- Action item A
Reproduce everything in the travel essay from "I might be a" down to "laid the foundation.".
- Action item B
Translate this sentence from the travel essay into French: "Those years of travelling east, west, north and south in the Indian peninsula had laid the foundation."

Fernweh

Where is next?
Counting the 190 undisputed sovereign nations in the world, I have until this moment visited 12% of the countries that are out there. Three years ago, the count lay at meager 5%. Being in Europe has simplified matters immensely. However, regardless of the number I can’t help but feel blessed.
Travel is a luxury. It is easy to preach how everyone ‘needs’ to travel. However, the privileged often mistake a want for a need. Many who cannot travel are limited by monetary reasons, others by physical constraints and some by invisible social bounds. A twenty-one year old with an education debt of $26,000 shouldn’t be questioned as to why he isn’t backpacking through Europe. You will sound terribly ignorant if you ask a family of four Asians why they haven’t they visited the Andes. A mother with a nursing baby is perhaps seeking sleep far more desperately than a beach umbrella in front of an azure coast. Those of who us who have managed to head out of the door, armed with a towel and passport, should never forget how blessed we have been to experience this benefit.
I might be a late bloomer to international travel but am not new to the concept of displacing oneself in newer surroundings and then eventually making your way back home with a bag full of dirty laundry and strange memories. My dad ensured that even as kids we were used calling random accommodations home even if it were for a few days, eating local meals and waiting in line for attractions, patiently. Those years of travelling east, west, north and south in the Indian peninsula had laid the foundation.

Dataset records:
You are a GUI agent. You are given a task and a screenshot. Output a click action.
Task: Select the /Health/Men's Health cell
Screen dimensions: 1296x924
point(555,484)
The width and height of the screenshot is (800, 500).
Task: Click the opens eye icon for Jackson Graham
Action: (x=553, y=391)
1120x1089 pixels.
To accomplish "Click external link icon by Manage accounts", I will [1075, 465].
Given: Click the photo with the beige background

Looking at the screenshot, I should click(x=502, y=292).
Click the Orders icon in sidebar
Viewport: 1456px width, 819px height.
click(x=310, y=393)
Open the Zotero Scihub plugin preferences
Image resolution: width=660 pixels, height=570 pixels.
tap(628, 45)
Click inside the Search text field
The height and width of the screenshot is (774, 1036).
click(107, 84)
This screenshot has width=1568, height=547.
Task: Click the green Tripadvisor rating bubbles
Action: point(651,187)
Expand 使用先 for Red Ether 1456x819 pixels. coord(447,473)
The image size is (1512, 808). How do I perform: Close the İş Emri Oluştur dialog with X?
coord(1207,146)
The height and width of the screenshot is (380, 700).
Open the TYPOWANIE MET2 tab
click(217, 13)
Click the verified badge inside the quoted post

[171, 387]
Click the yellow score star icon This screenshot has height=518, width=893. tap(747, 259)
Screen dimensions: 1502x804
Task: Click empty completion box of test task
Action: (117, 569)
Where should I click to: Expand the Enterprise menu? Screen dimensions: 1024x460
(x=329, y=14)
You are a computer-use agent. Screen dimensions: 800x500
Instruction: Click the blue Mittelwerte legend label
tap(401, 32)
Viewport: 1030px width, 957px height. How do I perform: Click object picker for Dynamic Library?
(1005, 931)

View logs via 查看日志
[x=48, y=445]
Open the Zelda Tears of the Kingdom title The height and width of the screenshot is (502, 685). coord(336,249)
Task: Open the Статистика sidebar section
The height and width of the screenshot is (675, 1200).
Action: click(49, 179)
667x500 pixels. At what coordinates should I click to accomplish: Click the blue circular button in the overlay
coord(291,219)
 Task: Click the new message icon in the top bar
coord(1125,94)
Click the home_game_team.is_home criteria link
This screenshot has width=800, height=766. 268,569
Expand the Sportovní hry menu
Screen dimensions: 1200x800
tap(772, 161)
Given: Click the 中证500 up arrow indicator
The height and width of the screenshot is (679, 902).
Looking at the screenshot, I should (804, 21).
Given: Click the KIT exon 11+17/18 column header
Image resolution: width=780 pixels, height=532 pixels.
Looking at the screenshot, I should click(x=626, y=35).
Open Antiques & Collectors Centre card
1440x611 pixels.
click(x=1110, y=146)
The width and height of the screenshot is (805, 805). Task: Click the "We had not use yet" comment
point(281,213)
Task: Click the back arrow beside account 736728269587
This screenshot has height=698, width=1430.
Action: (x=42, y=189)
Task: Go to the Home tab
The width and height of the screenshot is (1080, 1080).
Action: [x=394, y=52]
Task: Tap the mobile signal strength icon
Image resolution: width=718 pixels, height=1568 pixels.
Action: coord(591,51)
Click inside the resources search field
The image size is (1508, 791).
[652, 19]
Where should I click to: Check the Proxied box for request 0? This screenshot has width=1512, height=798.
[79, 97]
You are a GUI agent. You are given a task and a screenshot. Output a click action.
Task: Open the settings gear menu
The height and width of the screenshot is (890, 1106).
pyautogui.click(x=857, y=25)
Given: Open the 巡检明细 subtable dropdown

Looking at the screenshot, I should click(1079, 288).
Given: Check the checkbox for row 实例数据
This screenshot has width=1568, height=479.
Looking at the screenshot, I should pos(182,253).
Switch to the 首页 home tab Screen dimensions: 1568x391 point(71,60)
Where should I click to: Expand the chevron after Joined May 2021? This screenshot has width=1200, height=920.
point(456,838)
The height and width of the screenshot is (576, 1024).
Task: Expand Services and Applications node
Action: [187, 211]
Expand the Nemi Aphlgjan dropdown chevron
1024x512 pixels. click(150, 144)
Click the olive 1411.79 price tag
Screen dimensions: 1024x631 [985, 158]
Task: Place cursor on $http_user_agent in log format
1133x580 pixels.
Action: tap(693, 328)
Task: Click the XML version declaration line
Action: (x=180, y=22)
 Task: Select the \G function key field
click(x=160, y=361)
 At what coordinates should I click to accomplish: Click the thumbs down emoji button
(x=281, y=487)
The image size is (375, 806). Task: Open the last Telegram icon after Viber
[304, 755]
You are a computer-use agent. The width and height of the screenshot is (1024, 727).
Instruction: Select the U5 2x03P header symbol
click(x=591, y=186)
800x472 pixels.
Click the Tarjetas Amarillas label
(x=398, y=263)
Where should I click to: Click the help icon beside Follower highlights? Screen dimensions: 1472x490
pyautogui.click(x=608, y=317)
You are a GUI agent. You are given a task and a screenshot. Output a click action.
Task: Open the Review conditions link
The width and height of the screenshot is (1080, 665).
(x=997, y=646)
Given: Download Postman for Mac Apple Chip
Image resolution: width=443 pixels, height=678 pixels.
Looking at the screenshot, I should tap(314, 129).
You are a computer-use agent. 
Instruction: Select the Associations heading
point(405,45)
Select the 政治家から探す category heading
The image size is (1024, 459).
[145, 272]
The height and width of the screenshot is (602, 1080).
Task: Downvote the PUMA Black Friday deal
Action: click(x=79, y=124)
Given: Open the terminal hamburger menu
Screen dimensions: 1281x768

- Expected answer A
I might be a late bloomer to international travel but am not new to the concept of displacing oneself in newer surroundings and then eventually making your way back home with a bag full of dirty laundry and strange memories. My dad ensured that even as kids we were used calling random accommodations home even if it were for a few days, eating local meals and waiting in line for attractions, patiently. Those years of travelling east, west, north and south in the Indian peninsula had laid the foundation.

- Expected answer B
Ces années passées à voyager vers l'est, l'ouest, le nord et le sud de la péninsule indienne en avaient posé les bases.